Cat Anecdotes
Any cat owner will have cat anecdotes, funny or not, about the felines in their lives. There's enough bad-news stories about cats and the lousy way they're treated by some people (that all-too-frequently appear on the Cat News page) that this page is deliberately more light-hearted in nature. Here you'll find a number of (mostly) funny and humerous stories and anecdotes involving our furry friends. I'll be adding new items to this page frequently (the most recent will be at the top), but if you have a story to tell about your own furball or a cat with which you're acquainted, please send it in. If there's one thing I know, visitors love reading about other people's cats!
Acoustic Kitty
"They slit the cat open, put batteries in him, wired him up," recalled former spy Victor Marchetti. "The tail was used as an antenna. They made a monstrosity. They tested him and tested him. They found he would walk off the job when he got hungry, so they put another wire in to override that."

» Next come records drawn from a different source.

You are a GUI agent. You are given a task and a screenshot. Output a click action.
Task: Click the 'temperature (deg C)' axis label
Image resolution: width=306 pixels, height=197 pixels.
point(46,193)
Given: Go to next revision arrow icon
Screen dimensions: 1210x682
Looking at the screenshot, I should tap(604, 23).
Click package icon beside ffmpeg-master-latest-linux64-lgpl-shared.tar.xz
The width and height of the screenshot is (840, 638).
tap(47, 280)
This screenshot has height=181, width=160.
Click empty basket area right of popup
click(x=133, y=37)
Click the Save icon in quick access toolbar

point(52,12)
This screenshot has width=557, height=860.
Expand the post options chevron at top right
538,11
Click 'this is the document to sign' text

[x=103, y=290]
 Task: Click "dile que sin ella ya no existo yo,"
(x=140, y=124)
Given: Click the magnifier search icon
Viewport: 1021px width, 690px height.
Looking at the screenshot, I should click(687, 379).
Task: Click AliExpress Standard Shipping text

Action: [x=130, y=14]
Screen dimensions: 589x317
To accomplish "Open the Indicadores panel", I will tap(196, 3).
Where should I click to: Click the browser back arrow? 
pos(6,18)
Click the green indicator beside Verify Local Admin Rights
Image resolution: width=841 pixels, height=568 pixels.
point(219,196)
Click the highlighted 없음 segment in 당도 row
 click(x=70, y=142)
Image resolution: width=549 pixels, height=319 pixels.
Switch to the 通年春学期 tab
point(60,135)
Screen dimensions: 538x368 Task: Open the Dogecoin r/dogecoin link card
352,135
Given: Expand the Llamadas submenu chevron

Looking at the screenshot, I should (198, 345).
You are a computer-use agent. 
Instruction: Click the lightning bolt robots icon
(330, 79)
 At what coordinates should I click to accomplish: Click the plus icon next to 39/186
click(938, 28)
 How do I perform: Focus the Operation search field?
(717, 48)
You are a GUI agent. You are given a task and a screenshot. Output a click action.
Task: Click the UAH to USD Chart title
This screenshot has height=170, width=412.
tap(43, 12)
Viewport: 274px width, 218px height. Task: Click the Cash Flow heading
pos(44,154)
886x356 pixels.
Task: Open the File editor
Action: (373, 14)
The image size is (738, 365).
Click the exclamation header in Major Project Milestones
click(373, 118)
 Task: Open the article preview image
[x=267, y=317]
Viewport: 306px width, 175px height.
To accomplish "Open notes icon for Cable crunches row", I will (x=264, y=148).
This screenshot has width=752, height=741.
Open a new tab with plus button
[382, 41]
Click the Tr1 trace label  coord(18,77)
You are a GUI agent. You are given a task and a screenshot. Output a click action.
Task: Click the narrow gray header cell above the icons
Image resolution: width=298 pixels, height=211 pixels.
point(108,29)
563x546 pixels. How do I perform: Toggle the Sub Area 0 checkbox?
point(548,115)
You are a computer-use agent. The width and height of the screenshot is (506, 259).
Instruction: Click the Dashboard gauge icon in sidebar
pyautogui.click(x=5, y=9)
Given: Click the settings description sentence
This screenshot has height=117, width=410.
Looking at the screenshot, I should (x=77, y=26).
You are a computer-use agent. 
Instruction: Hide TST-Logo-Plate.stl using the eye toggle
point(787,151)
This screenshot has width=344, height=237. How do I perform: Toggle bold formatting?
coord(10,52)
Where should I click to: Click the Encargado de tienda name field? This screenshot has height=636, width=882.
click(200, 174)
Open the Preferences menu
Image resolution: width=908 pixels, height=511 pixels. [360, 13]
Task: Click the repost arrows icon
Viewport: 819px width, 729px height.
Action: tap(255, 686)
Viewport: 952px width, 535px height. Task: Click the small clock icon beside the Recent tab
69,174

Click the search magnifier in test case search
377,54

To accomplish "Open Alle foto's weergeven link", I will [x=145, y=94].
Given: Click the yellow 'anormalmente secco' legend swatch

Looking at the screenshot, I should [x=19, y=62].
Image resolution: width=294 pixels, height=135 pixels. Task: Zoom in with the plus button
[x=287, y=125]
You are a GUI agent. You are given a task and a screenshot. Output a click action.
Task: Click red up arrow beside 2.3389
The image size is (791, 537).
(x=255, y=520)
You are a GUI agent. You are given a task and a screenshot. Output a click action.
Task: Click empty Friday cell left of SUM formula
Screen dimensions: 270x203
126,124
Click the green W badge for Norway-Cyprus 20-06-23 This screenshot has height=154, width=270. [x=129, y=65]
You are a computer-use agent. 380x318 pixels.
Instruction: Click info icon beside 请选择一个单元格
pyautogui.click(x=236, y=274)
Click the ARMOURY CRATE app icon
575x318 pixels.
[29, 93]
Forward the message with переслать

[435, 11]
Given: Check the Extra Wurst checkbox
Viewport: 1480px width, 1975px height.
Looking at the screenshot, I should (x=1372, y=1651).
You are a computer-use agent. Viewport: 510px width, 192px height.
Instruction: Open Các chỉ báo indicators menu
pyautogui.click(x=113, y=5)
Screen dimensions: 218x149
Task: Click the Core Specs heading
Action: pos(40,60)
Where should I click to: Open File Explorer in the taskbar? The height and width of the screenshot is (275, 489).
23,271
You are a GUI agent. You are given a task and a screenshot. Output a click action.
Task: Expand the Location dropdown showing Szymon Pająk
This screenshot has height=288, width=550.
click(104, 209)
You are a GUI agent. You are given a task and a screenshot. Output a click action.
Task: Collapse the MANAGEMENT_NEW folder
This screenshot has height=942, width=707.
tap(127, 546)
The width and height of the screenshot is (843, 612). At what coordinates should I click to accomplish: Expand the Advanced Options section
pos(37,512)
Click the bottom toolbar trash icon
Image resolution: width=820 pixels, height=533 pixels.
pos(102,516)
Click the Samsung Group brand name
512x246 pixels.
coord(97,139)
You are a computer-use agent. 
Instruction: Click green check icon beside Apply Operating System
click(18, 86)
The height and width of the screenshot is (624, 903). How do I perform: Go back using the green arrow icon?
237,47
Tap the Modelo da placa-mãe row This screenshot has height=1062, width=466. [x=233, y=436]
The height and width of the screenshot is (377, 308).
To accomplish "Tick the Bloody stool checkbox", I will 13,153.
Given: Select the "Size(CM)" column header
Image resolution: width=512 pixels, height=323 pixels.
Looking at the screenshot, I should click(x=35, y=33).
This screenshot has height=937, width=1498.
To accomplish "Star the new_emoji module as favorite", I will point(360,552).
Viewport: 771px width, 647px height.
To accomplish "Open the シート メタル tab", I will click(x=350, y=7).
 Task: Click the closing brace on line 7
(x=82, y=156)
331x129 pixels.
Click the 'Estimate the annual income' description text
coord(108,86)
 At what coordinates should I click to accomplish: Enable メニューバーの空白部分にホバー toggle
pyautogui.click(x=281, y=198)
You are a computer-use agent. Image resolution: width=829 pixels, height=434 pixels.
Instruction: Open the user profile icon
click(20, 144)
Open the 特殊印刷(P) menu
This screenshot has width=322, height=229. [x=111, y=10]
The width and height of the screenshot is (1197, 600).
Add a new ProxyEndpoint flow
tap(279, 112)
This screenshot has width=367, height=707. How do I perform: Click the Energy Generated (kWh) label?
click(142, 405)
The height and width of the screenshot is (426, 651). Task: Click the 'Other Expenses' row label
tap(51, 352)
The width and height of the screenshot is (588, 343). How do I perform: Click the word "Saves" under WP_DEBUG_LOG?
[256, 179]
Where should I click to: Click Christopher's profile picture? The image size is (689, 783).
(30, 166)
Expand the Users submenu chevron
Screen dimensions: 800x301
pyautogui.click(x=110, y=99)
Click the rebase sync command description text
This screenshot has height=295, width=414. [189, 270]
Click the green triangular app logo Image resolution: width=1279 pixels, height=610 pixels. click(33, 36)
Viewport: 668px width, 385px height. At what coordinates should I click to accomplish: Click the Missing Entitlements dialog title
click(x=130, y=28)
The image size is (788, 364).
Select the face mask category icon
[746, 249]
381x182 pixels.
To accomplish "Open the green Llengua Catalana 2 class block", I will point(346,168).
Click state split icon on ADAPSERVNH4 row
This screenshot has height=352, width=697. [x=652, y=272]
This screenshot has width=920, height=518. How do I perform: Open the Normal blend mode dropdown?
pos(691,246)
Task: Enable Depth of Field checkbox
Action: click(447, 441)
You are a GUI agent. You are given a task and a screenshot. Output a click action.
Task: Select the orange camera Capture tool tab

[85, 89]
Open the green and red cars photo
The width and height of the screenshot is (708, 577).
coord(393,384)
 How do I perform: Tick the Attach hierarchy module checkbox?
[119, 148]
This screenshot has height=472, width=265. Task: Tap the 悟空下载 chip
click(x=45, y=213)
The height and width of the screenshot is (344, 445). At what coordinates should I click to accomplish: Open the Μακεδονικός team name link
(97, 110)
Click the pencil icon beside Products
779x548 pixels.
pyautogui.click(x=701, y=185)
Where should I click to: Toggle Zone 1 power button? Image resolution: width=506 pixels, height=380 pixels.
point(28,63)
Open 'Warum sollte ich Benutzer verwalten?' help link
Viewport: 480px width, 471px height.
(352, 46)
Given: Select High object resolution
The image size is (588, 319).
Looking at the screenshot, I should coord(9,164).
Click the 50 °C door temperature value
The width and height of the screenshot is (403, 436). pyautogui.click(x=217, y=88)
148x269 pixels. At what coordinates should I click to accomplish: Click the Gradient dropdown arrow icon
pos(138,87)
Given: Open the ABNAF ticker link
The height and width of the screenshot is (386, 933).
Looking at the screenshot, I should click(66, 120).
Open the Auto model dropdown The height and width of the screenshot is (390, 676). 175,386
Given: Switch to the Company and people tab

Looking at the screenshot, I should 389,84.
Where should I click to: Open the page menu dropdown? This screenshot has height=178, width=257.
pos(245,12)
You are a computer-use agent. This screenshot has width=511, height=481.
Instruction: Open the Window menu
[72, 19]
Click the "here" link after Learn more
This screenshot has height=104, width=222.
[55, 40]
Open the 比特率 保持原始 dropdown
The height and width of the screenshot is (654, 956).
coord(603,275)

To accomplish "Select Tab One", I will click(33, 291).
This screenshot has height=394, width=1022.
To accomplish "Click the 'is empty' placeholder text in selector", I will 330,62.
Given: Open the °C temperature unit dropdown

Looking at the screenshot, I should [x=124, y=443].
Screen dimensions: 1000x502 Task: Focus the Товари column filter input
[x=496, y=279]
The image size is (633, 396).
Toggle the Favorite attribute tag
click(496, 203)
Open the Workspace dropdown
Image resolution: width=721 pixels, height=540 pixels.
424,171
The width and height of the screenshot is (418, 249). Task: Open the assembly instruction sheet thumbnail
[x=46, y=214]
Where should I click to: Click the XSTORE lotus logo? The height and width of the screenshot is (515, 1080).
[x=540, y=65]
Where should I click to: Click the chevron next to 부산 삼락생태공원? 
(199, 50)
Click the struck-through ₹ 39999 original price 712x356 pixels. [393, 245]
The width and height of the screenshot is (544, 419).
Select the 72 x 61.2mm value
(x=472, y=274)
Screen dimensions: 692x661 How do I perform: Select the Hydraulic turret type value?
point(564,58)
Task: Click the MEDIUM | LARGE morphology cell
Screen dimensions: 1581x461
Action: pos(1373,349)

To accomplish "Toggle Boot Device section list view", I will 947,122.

Moreover, when Acoustic Kitty, a tabby with an eye for the ladies, wandered off in search of the opposite sex, more wires were implanted to detect and bypass his lusty urges.
After exhaustive testing, the cat, finally ready for his first assignment, was set loose in the street, followed by a CIA support truck loaded with expensive monitoring equipment, and was promptly run over by a taxi cab.
Alberto Ascari & the Black Cat
[Oddly, Ascari died (while testing a Ferrari sports car at Monza) at the same age (36) that his famous father Antonio had died (while leading the French Grand Prix in 1925). Both men died on the 26th of the month.]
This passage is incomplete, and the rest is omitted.